If you lamb outside, why do you still have some pens indoors?
All of the sheep are left outside to their own devices to lamb outside, however, when we check them at various points in the day, naturally, we do have to bring some in if they have had any difficulties. We’ll bring any ewes and lambs back if we have had to help them lamb, if they have weak lambs, or if they have lost any lambs. They’ll usually have a couple of days respite in the barn being waited on, and then they’ll be popped back out in the field as and when they are ready.
Why do you lamb outside rather than inside?
We have New Zealand Romney sheep, they’re are a hardy ewe with a very maternal instinct which allow us to lamb them all outside with little intervention. As we have the land and the right sheep it works really well to have them all outside and left to their own devices. It also enables us to have fewer staff to help (ie just Andy, Will and I!)…although sometimes we could do with more helpers (especially in the weather we’ve had!).

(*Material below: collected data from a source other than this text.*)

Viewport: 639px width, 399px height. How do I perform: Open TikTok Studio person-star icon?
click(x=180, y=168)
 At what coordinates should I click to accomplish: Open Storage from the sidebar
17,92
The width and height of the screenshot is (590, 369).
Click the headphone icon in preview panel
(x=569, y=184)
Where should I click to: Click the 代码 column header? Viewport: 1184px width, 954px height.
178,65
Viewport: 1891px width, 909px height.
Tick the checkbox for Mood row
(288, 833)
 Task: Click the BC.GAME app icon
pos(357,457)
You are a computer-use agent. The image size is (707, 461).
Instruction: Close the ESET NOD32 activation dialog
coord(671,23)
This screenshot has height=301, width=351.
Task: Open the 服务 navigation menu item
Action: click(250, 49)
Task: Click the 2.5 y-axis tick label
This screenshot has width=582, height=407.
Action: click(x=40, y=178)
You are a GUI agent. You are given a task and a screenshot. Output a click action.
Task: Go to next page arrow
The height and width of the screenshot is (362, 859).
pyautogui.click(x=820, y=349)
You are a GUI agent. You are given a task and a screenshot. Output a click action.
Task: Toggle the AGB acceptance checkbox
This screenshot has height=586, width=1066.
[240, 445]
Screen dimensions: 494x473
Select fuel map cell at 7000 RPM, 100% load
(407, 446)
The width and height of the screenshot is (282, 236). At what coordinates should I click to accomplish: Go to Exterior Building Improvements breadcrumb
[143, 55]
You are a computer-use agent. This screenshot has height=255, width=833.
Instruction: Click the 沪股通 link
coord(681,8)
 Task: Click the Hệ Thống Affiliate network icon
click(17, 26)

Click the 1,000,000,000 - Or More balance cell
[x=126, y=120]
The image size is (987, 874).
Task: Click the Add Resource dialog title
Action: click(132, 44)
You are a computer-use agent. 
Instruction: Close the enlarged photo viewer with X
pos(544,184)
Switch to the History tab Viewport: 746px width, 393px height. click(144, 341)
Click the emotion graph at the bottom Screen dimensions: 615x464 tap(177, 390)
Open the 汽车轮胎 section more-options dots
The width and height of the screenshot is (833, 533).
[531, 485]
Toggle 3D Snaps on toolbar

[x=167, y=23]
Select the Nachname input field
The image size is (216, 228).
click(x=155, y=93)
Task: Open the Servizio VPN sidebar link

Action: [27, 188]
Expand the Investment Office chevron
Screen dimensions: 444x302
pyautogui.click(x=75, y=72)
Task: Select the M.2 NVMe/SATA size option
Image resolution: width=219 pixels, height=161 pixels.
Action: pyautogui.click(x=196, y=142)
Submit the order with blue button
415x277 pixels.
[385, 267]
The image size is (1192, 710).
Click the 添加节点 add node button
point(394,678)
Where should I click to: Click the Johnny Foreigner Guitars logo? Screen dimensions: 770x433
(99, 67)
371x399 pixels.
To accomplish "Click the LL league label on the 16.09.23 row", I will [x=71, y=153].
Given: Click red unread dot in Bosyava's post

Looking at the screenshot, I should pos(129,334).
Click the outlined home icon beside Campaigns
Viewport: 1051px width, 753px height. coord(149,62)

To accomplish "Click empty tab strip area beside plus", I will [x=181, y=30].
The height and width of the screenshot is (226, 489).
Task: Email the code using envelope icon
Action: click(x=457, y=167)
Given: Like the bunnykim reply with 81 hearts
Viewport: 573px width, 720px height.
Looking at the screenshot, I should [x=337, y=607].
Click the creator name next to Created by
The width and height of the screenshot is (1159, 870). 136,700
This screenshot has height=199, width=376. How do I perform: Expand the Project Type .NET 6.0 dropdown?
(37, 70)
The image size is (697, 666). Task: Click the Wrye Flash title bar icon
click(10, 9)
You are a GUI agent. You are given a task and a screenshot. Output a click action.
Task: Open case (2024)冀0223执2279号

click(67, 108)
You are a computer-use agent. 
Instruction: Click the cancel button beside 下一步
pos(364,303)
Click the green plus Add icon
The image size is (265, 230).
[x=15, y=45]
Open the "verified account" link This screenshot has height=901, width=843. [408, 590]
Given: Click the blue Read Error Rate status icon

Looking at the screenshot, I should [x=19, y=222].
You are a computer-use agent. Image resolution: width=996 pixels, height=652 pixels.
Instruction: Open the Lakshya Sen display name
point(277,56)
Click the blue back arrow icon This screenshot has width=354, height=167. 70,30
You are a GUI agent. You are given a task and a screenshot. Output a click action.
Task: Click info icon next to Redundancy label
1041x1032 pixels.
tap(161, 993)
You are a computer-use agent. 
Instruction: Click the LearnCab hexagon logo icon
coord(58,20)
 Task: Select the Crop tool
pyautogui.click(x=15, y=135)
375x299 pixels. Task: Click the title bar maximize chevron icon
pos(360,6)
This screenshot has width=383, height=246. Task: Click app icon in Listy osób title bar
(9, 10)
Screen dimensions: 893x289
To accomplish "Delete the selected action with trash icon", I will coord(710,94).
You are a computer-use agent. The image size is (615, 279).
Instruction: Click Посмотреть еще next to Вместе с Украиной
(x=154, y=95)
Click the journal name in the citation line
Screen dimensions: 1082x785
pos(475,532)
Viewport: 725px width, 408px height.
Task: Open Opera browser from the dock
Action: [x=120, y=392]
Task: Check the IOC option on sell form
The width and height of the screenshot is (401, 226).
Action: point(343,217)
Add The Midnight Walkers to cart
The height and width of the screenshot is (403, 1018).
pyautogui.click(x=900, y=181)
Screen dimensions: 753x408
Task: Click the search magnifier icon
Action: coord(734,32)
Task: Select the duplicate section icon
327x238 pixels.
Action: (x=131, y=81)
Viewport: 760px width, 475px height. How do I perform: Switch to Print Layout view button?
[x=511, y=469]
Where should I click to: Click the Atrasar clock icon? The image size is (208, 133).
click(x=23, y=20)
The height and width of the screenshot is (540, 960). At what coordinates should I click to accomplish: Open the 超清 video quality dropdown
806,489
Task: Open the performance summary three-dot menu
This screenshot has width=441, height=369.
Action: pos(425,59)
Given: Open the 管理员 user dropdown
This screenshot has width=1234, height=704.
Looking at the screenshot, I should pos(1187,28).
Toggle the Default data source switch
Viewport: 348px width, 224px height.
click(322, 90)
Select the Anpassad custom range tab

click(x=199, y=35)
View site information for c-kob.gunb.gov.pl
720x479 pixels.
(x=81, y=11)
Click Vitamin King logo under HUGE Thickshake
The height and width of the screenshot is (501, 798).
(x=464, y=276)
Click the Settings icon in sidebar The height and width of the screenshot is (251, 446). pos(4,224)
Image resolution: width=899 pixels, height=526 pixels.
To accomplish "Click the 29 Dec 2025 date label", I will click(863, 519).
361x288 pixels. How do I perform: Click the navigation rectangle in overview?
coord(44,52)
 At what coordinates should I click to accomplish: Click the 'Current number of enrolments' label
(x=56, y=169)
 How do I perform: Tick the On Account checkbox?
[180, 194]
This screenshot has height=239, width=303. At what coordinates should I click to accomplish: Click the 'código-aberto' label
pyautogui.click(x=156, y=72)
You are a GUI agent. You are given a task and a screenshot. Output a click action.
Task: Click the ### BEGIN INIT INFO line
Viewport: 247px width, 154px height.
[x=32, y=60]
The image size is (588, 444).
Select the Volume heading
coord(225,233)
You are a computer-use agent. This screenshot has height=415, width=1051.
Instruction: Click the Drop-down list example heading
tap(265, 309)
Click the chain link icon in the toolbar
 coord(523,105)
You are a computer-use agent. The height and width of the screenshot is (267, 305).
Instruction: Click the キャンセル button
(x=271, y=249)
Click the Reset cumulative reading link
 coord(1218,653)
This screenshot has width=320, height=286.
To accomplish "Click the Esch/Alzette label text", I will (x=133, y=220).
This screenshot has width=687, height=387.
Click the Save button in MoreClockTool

Why do you lamb a bit later in the year than most?
We lamb in April because technically the weather is meant to be better (2018 not being the case!). But usually the sun’s out alot more, the grass has had a chance to grow in the lambing paddocks and its nice and dry…’usually’ being the operative word! If someone could tell 2018 that its actually spring, that would be great!
How does an ‘orphan/pet lamb’ come to be?
So the term ‘orphan’ is a bit morbid isn’t it. It doesn’t mean that the ewe (its mum) has died, it simply means that the lamb has either been left alone in the field, has a overarching condition, is weak, or the mum hasn’t got enough milk to feed on. So in that case, we’ll pick them up from the field and take them into the orphan pen and bottle feed/eventually get them onto the ‘milk feeder’ (a fake teat that is hooked up to luke warm milk on tap for them to suckle from).
How are ‘orphan/pet lambs’ fostered onto new mums?
So, disclaimer alert (this may sound gruesome…but it IS for the best intention, to pair an orphan lamb up with a new mum). So if a ewe has lost a lamb, often, if its still fairly fresh, we will take one of the orphan lambs and ‘wet foster’. ‘Wet fostering’ is basically rubbing some of the afterbirth over the orphan lamb, so that they smell like the ewe. We then pass the orphan lamb off as the ewe’s lamb.
At times if its an older lamb that has unfortunately died, we will ‘skin’ the dead lamb and pop the skin (like a jumper) over the orphan lamb, and again, pass it off as the ewe’s lamb. It usually is quite successful.
Generally how many lambs do your ewes tend to have?
We aim for a really high twinning rate. We love the ewe’s to have twins, as its the perfect number for them to raise any more than two is quite hard on the mum as they only have two teats. Then when a ewe has one, sometimes if its later in the season and they have eaten alot of grass the single lamb can be too big and sometimes get stuck. We have had a couple of quads (4) this year! But only a couple thank goodness!
I hope thats answered some of your questions surrounding lambing. I’ll be doing a full lambing post next month when we have finished talking about how this year has gone! So I’ll let you know when that post is up!